-- Excerpt --
Giant Lady Leg Lamp
Chickasha, Oklahoma
In the summer of 2018 Tim Elliot was driving cross-country when, on a whim, he stopped in Winslow, Arizona. He was impressed by the town's gift shops and restaurants around its Standin' on the Corner Park, and wondered why his hometown of Chickasha, Oklahoma, couldn't have something similar. And it quickly occurred to him what that "something" should be: a giant version of the Lady Leg Lamp, the iconic prop from the 1983 film, A Christmas Story.
Chickasha was known for its holiday-season Festival of Lights, but Tim didn't see the lamp as a stand-in for a giant Santa or gingerbread man. He envisioned it as a year-round attraction, distinguishing his town from all others. "Nobody else," he said, "is gonna have a giant Lady Leg Lamp."
For two years he fruitlessly tried to raise interest in the idea. "The mayor, everybody was against it," Tim recalled. "They'd say, 'Oh, crap, here comes Tim. He wants to talk about that damned leg lamp again.'" Ironically, one person who did want to talk with him was Noland James, an elderly Chickasha visual arts professor who was in hospice under the care of Tim's daughter-in-law. "Whenever she'd see me she'd say, 'Noland wants to see you,'" Tim said. "I blew him off as an old man. Never went and visited with him."
When Noland died on July 18, 2020, his obituary contained the surprising reason why Noland had been so eager to see Tim. It claimed that Noland was the inventor of the Lady Leg Lamp.

-- Supplied data --
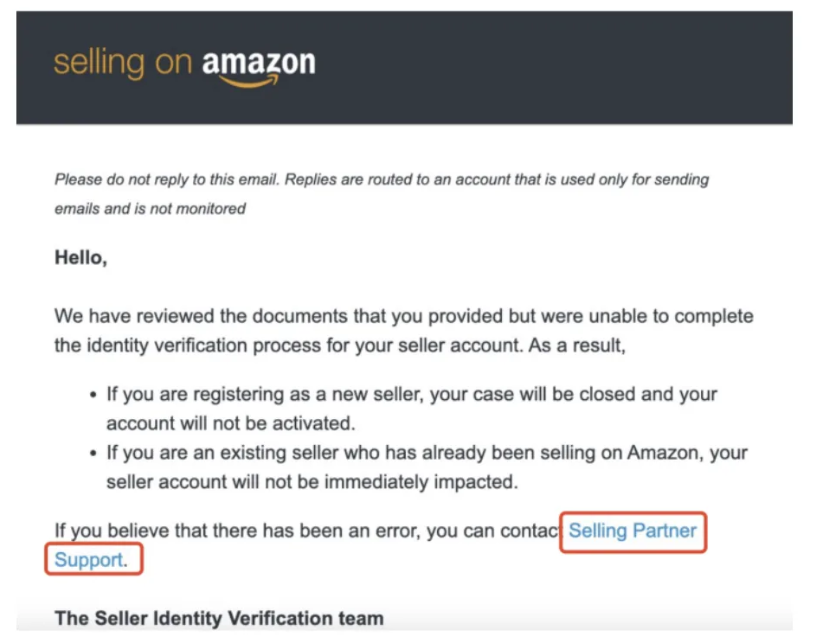
Task: Click the white amazon wordmark logo
Action: click(x=259, y=62)
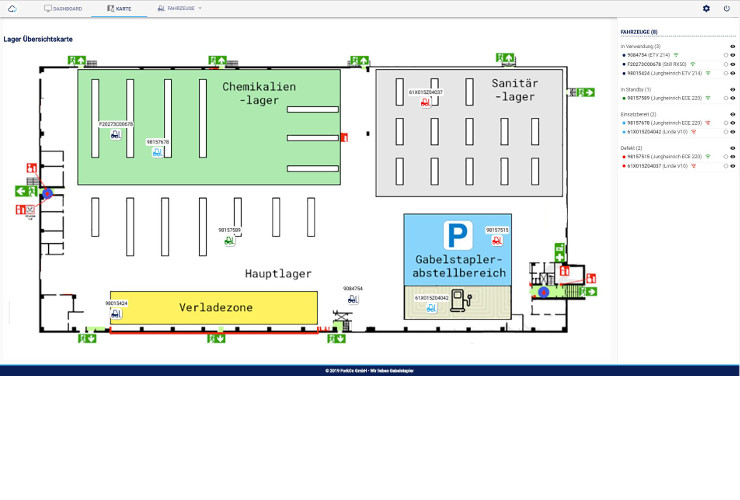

-- Tasks to complete --
1 > Reproduce the part of the Giant Lady Leg Lamp text starting with "When Noland died" and going on through "the Lady Leg Lamp.".
2 > Summarize the Giant Lady Leg Lamp text in two sentences.

-- Answers for the tasks --
1 >
When Noland died on July 18, 2020, his obituary contained the surprising reason why Noland had been so eager to see Tim. It claimed that Noland was the inventor of the Lady Leg Lamp.

2 > After a 2018 stop in Winslow, Arizona, Tim Elliot wanted a giant version of the Lady Leg Lamp from A Christmas Story as a year-round attraction for his hometown of Chickasha, Oklahoma, but for two years everyone, including the mayor, was against it. He ignored repeated requests to visit Noland James, an elderly visual arts professor in hospice, and when Noland died in July 2020, his obituary claimed he was the inventor of the Lady Leg Lamp.